### TASK OBJECTIVE
Please copy out the passage on British politics after the killing of Lee Rigby word for word, from its first sentence to its last.

### SELECTED TEXT
Five days after off-duty soldier Lee Rigby was run over and then hacked to death by two men in south-east London, the event continues to dominate and reshape British political life. Or more exactly, British politics is being reshaped in its name.
The incident was the only successful lethal Islamist killing in the UK since the July 7 bombings in 2005, and the killers were had no major plan or connection to a larger organisation. But the incident was judged sufficient for PM David Cameron to return from Europe, and convene the COBRA anti-terror summit group, usually applied to major multi-casualty incidents. He also stopped on the way in to say that we shouldn’t let ourselves be disrupted in our daily lives by such incidents, thus delivering the first of many mixed messages we would hear over the following five days.

### DATA PROVIDED

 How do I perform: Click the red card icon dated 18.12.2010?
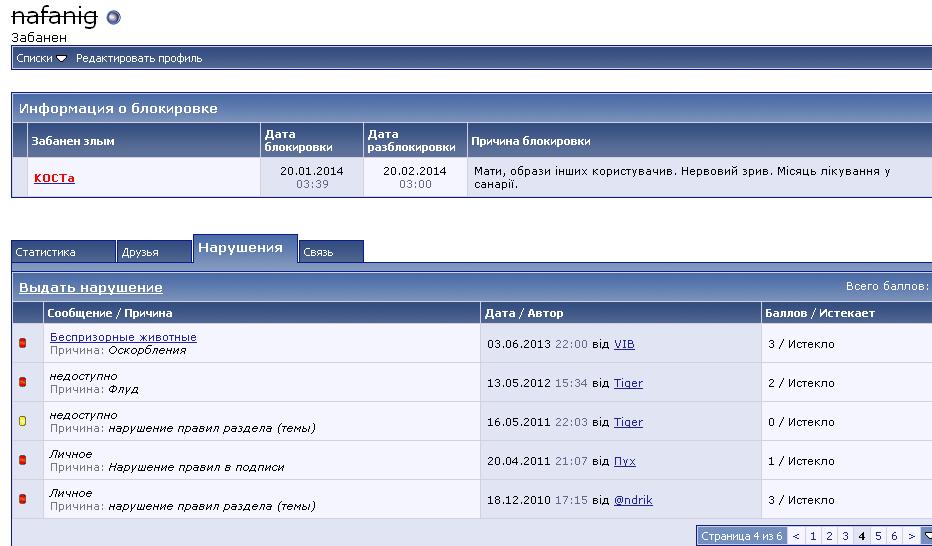[23, 499]
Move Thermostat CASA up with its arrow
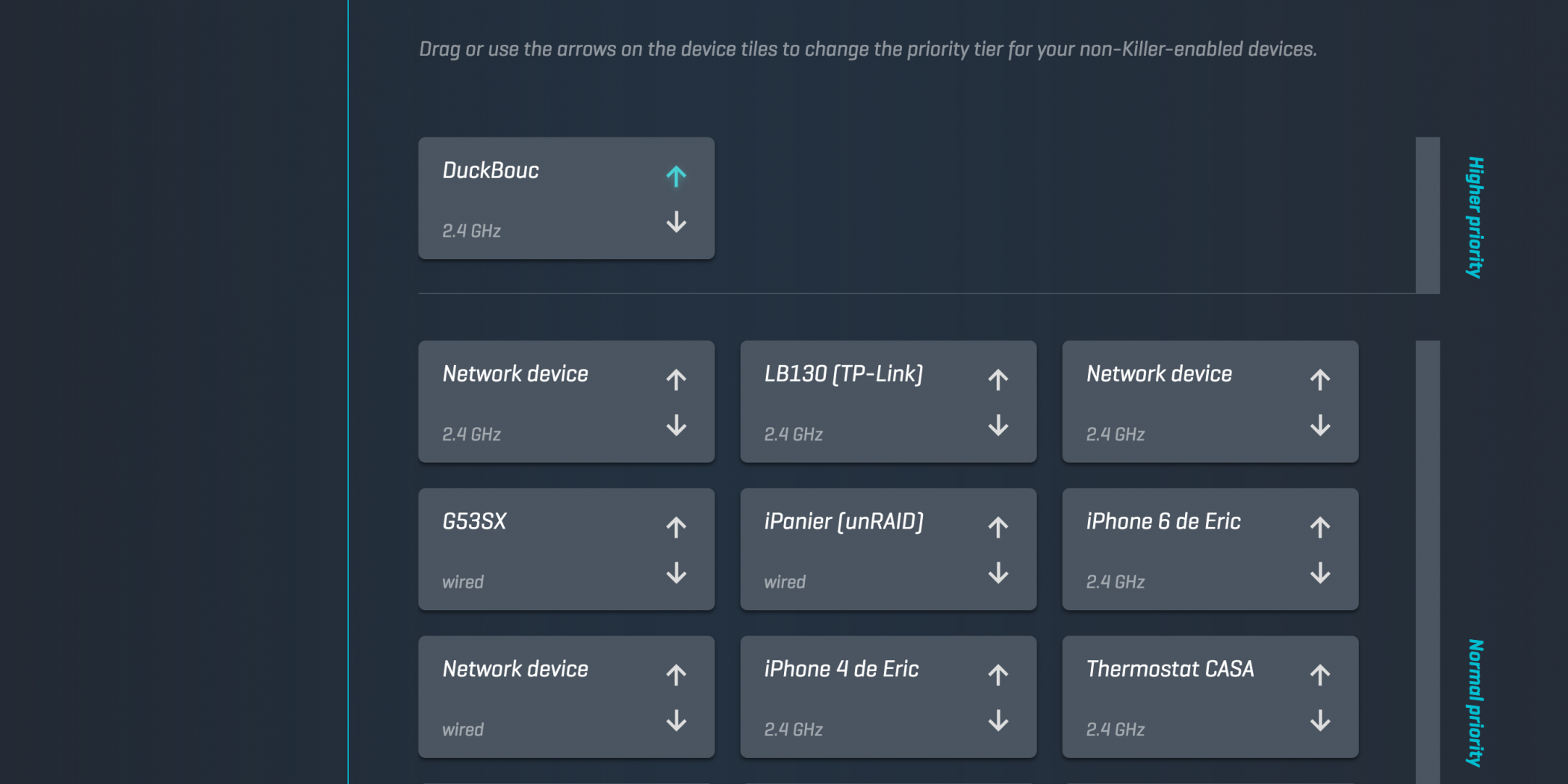 (x=1319, y=675)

### THE RESULT
Five days after off-duty soldier Lee Rigby was run over and then hacked to death by two men in south-east London, the event continues to dominate and reshape British political life. Or more exactly, British politics is being reshaped in its name.
The incident was the only successful lethal Islamist killing in the UK since the July 7 bombings in 2005, and the killers were had no major plan or connection to a larger organisation. But the incident was judged sufficient for PM David Cameron to return from Europe, and convene the COBRA anti-terror summit group, usually applied to major multi-casualty incidents. He also stopped on the way in to say that we shouldn’t let ourselves be disrupted in our daily lives by such incidents, thus delivering the first of many mixed messages we would hear over the following five days.